Supplied passage =>
_____
You are trying to differentiate between 24 possible situations (any one of the 12 balls could be heavy, or light). You have only 3 weighings, each of which has 3 outcomes, for 27 possibilities. So you will have barely enough info to do this.
You have to select each weighing carefully. After your first, no matter what happens, there must be 9 or less possibilities remaining, or else you have no hope of figuring out which one is the case with just 2 more weighings.
That observation will help you quickly sift through possibilities that can't work.
So here's a way to do it - there may be others.
For convenience, number the balls 1 to 12. For notational convenience I'll refer to the situation that 1 is heavy as "1H", that it's light as "1L", and likewise for "2H", "2L", etc.
First weighing:
1,2,3,4 vs. 5,6,7,8
If they balance:
The only possibilities left are that one of 9-12 is the odd one.
9H,9L,10H,10L,11H,11L,12H,12L
If the left side is heavier:
Either one of 1-4 is heavy, or 5-8 is light.
1H,2H,3H,4H,5L,6L,7L,8L
If the right side is heavier:
Same thing as above, but reversed, so I won't repeat it further.
Good so far - in all cases I have 8 possibilities left.
Second Weighing if First balances:
1,2,3 vs. 9,10,11
If they balance:
12H, 12L
12 is the odd one; third weighing weighs 1 vs. 12 to figure out whether it's heavy or light
If the left is heavier:
9L,10L,11L (1,2,3 are definitely not the odd one, remember)
_____
Set of tasks =>
a: Give every possibility that the twelve-ball weighing explanation says remains if the left side is heavier after the first weighing.
b: Continue the twelve-ball weighing explanation from the point where the text ends.
The lines that follow the text are separate material.

Data block =>
_____
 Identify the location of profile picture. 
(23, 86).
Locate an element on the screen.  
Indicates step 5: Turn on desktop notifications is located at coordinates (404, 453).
_____
Outputs for the tasks =>
a: 1H, 2H, 3H, 4H, 5L, 6L, 7L, 8L

b:
Third weighing puts 9 vs. 10 - you either find that one is lighter, and it's your ball, or that they balance and 11 is light.
If the right is heavier:
9H,10H,11H - same thing.
Second Weighing if left is heavier on First weighing:
(similar to what happens if right is heavier)
1,2,5 vs. 3,4,6
If they balance:
7L,8L
Third weighing puts 7 vs. 8 to see which is the light odd one
If the left is heavier:
1H,2H,6L
Third weighing is 1 vs. 2 to find one heavier, or that 6 must be light.
If the right is heavier:
5L,3H,4H
Same thing - 3 vs. 4
The second weighings always leave 2 or 3 possibilities remaining, so that a third weighing can then find which possibility is the case.
Note that this reasoning show you can't possibly figure out the odd ball among 14 with just 3 weighings, etc.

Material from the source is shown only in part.